### Data section
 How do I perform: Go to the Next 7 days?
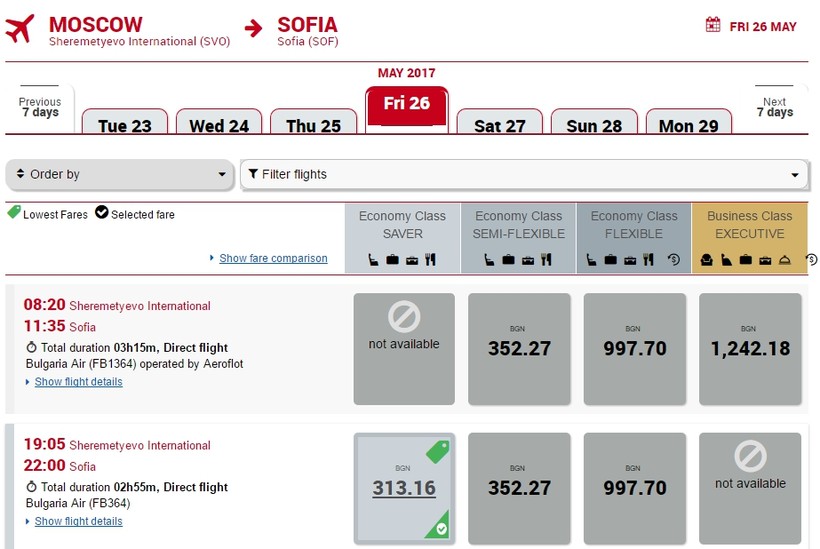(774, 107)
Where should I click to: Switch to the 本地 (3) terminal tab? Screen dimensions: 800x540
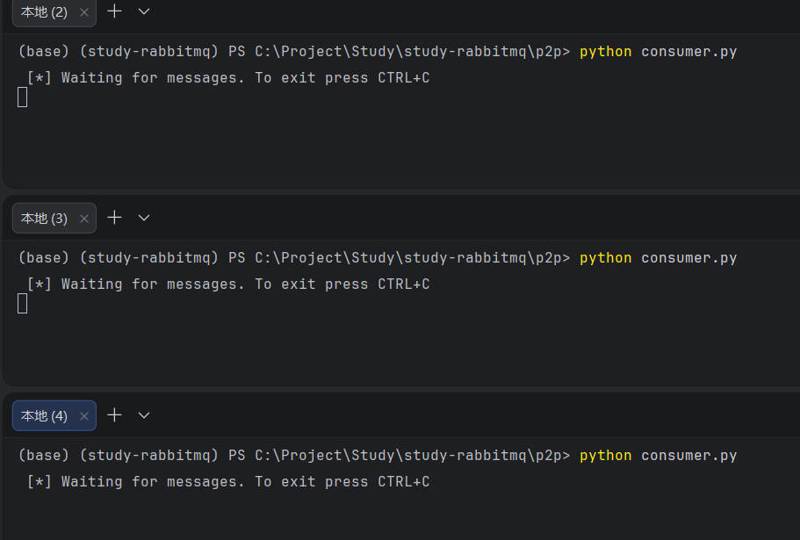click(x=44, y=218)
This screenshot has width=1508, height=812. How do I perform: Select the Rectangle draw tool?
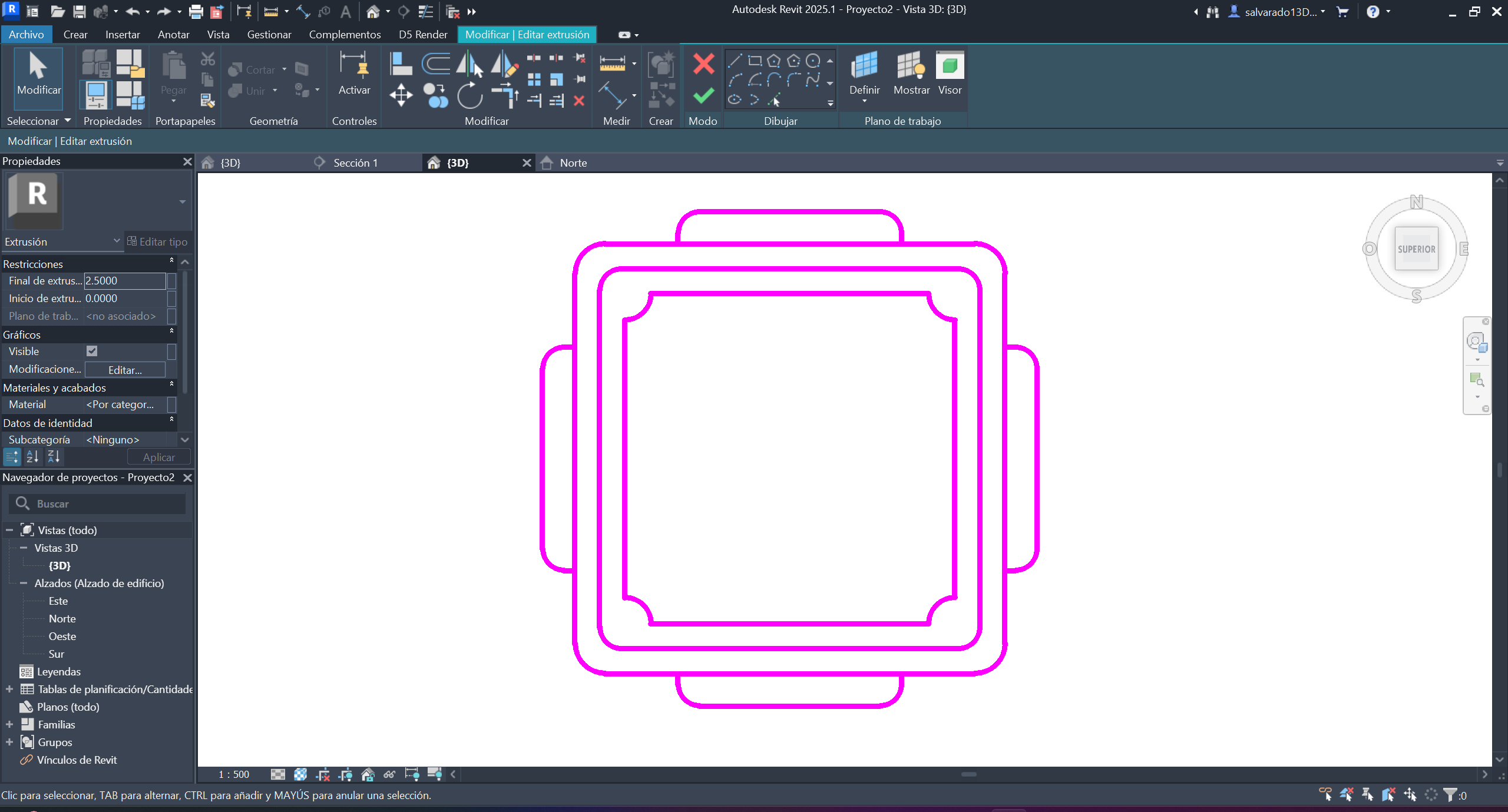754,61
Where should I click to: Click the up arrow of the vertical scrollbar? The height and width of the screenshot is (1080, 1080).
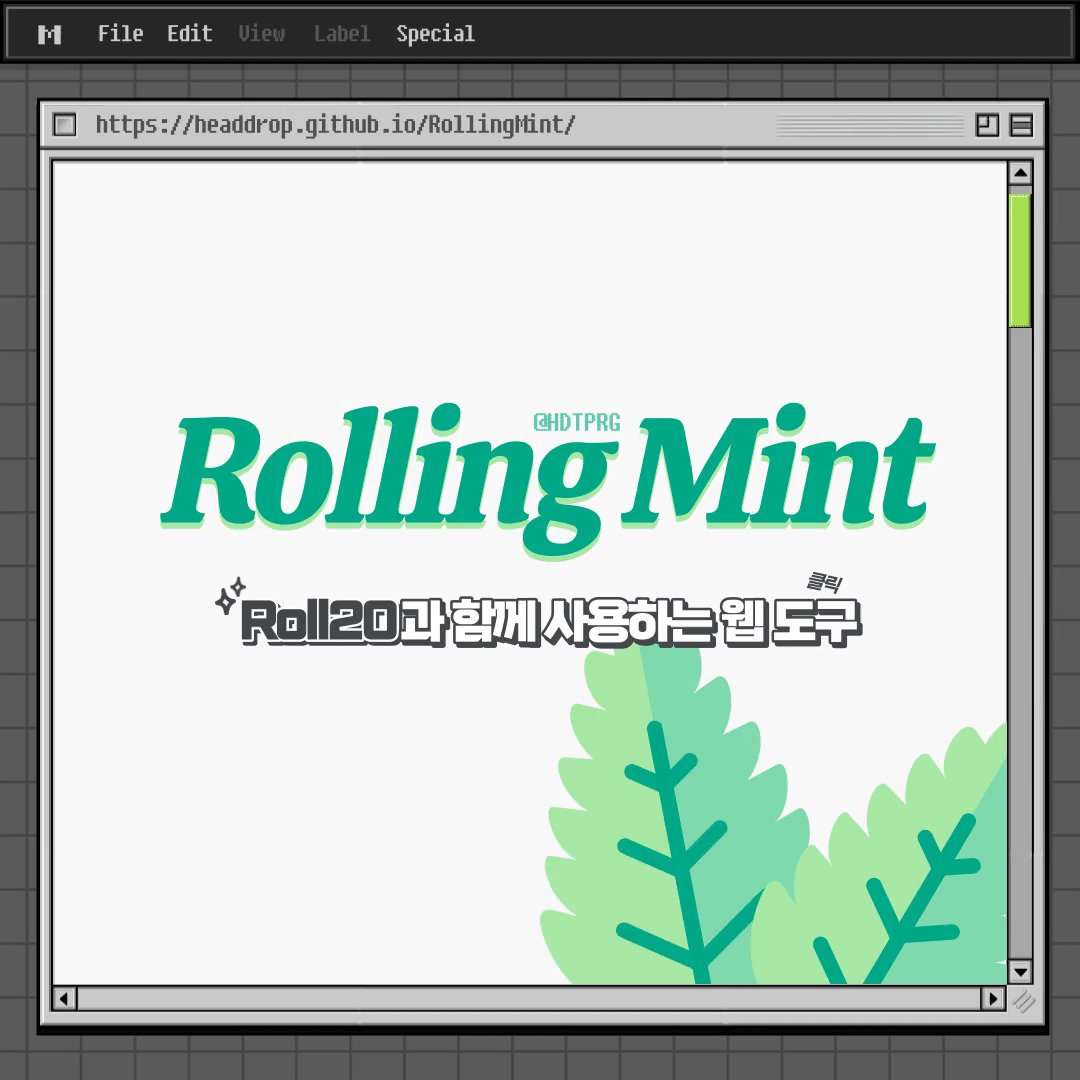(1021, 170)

---

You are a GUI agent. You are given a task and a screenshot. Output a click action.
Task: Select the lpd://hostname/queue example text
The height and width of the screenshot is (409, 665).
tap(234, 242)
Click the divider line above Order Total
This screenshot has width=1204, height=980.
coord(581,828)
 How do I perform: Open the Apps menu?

### Given problem
Please rewrite the data from the line with "Click the divider line above Order Total" to the line with "How do I perform: Open the Apps menu?", substituting "separator" for "divider" and leaving everything else unchanged.

### Output of the exercise
Click the separator line above Order Total
This screenshot has width=1204, height=980.
coord(581,828)
 How do I perform: Open the Apps menu?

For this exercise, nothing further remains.